One case of monkeypox has been confirmed in the North East, the UK Health Security Agency (UKHSA) has announced.
Health bosses have said the patient is receiving medical care at the Royal Victoria Infirmary in Newcastle.
Four more cases of monkeypox have now been identified in the UK, bringing the total number of confirmed cases of the disease to seven.
The individuals have the West African type of the virus, which is mild compared to the Central African type.
The new cases do not have known connections with the previous confirmed cases diagnosed between 6 and 15 May.
Investigations are underway to establish links between the latest four cases, who all appear to have been infected in London.
All four of these cases self-identify as gay, bisexual or other men who have sex with men (MSM).
Currently, common contacts have been identified for two of the four latest cases.
There is no link to travel to a country where monkeypox is endemic, and exactly where and how they acquired their infections remains under urgent investigation, including whether they have further links to each other.
Dr Susan Hopkins, Chief Medical Adviser, UKHSA, said: "This is rare and unusual.
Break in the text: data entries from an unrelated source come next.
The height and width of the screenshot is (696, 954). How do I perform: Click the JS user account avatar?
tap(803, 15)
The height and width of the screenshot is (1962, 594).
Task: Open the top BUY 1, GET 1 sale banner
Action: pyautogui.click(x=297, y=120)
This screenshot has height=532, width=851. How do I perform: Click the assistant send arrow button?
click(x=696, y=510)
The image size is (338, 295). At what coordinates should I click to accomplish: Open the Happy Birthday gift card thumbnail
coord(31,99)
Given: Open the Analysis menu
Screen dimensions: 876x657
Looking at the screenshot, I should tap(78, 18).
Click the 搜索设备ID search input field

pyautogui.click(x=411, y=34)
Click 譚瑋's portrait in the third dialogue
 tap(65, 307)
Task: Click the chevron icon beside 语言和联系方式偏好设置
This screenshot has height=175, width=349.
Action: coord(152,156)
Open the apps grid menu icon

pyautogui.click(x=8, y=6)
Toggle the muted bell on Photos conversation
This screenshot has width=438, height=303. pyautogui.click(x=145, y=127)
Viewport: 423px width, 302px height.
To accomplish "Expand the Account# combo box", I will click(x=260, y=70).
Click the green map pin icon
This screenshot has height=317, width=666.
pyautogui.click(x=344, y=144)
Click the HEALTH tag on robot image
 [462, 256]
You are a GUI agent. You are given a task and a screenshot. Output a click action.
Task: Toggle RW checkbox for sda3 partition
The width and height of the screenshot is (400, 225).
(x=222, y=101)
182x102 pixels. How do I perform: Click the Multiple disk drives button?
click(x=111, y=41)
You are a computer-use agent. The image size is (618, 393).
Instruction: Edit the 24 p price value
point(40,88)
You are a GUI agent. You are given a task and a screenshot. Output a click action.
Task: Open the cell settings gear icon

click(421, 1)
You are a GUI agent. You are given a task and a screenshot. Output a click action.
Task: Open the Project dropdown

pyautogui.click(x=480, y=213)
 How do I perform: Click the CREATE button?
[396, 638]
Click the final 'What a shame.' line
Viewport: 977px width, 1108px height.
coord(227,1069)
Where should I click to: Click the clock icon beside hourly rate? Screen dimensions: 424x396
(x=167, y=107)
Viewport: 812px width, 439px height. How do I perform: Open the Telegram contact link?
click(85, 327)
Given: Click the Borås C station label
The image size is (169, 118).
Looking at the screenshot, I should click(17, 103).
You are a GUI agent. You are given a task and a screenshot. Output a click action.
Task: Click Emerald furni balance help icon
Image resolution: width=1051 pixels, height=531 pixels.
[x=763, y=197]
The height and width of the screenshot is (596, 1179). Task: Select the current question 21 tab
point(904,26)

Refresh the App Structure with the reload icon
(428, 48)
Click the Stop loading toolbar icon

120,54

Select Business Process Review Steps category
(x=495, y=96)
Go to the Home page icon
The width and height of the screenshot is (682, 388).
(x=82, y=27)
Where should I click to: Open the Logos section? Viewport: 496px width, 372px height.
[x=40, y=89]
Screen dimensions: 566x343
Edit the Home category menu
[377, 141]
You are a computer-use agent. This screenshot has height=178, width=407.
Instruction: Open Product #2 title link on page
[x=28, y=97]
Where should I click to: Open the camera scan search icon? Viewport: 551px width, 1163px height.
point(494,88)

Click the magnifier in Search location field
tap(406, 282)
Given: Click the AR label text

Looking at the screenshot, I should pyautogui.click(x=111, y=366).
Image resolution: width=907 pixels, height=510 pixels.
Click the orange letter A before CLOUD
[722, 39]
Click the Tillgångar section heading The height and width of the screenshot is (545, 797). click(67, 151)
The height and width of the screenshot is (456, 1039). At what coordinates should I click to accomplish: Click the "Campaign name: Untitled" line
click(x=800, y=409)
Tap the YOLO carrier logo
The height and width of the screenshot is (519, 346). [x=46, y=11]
UKHSA is rapidly investigating the source of these infections because the evidence suggests that there may be transmission of the monkeypox virus in the community, spread by close contact.
"We are particularly urging men who are gay and bisexual to be aware of any unusual rashes or lesions and to contact a sexual health service without delay.
"We are contacting any potential close contacts of the cases to provide health information and advice."
What is Monkeypox?
Monkeypox is a viral infection usually associated with travel to West Africa. It is usually a mild self-limiting illness, spread by very close contact with someone with monkeypox and most people recover within a few weeks.
The virus does not spread easily between people and the risk to the UK population is low.
Initial symptoms of monkeypox include fever, headache, muscle aches, backache, swollen lymph nodes, chills and exhaustion.
A rash can develop, often beginning on the face, then spreading to other parts of the body including the genitals.
The rash changes and goes through different stages, and can look like chickenpox or syphilis, before finally forming a scab, which later falls off.
Anyone with concerns that they could be infected with monkeypox is advised to make contact with clinics ahead of their visit.